Know that experiencing your feelings on an ongoing basis is a healthy process and not something that needs to be avoided at all costs.


You might be wondering, “Isn’t it normal to have feelings? And why does it seem like I should be able to control my emotions? I’m not a robot!”

The answer is yes and no. It’s true that everyone feels things, but we don’t always want those feelings or know how to handle them in healthy ways. Sometimes we get so caught up in our own heads that we forget about the people around us; other times, we’re afraid of being judged if someone sees our vulnerable side–and those fears can make us feel even more alone than usual!

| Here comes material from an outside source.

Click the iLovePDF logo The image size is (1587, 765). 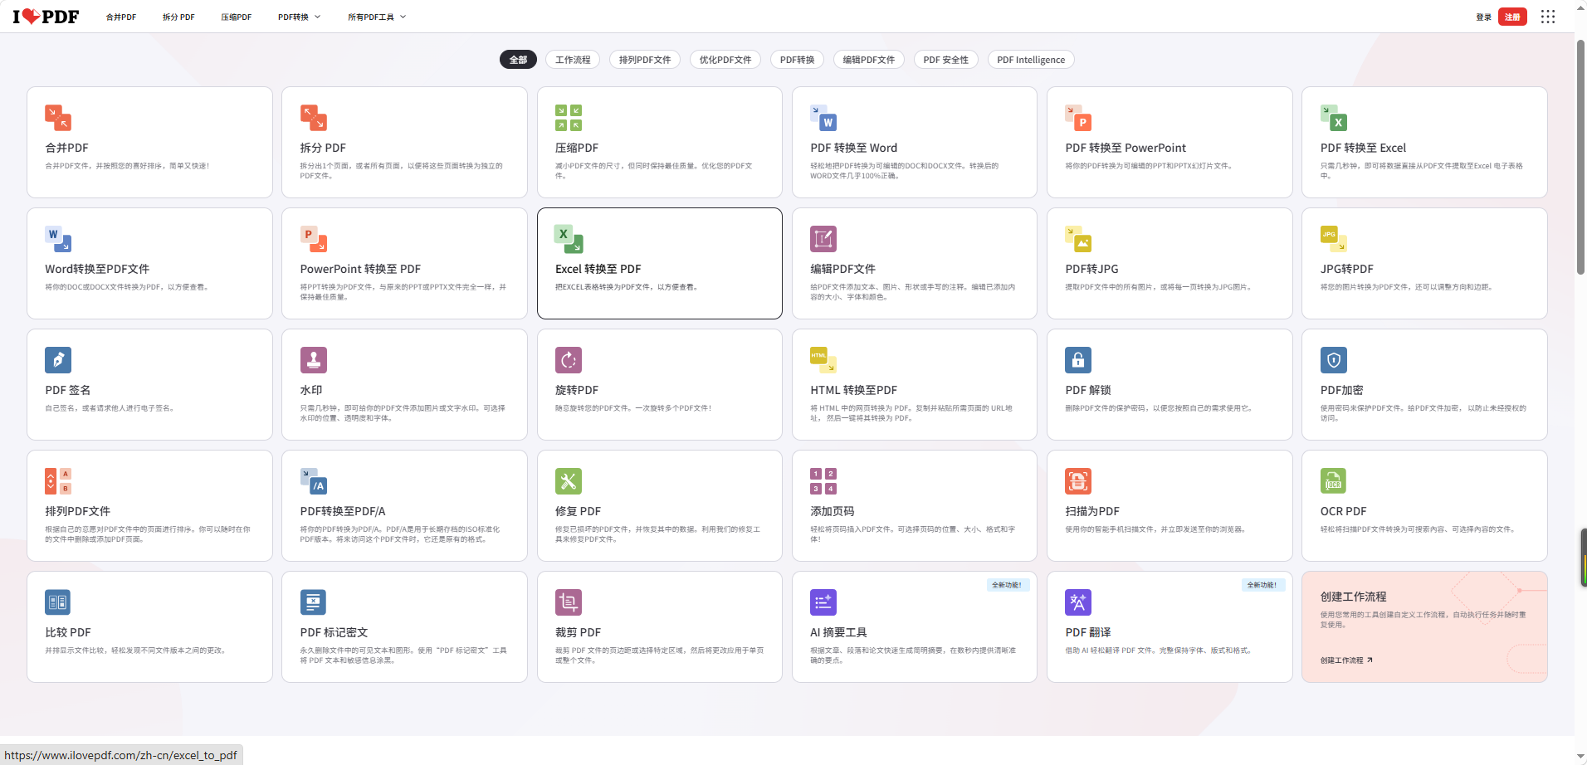tap(46, 17)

But here’s the thing: experiencing your feelings on an ongoing basis is a healthy process and not something that needs to be avoided at all costs (unless they’re dangerous). In fact, having access to all parts of yourself means being able to connect with others more deeply while also acknowledging your personal needs–and this kind of honesty will ultimately lead to healthier relationships overall.


Avoid judging your own feelings as good or bad, positive, or negative; learn instead from them in order to build resilience and understanding in the future when you may experience similar situations again in the future.


Emotions are neither good nor bad, positive, nor negative. They are simply part of the human experience and can be useful for learning about yourself and others.

Emotions can also be a source of joy, love, and happiness.

Emotional processing is a process that allows you to become more aware of your feelings, understand and accept them, and use them as tools for building resilience when faced with difficult circumstances. It’s important not only because it helps us to be more content as individuals but also because it can help build stronger communities around us if we learn how to listen empathetically without judgment when others share their stories with us.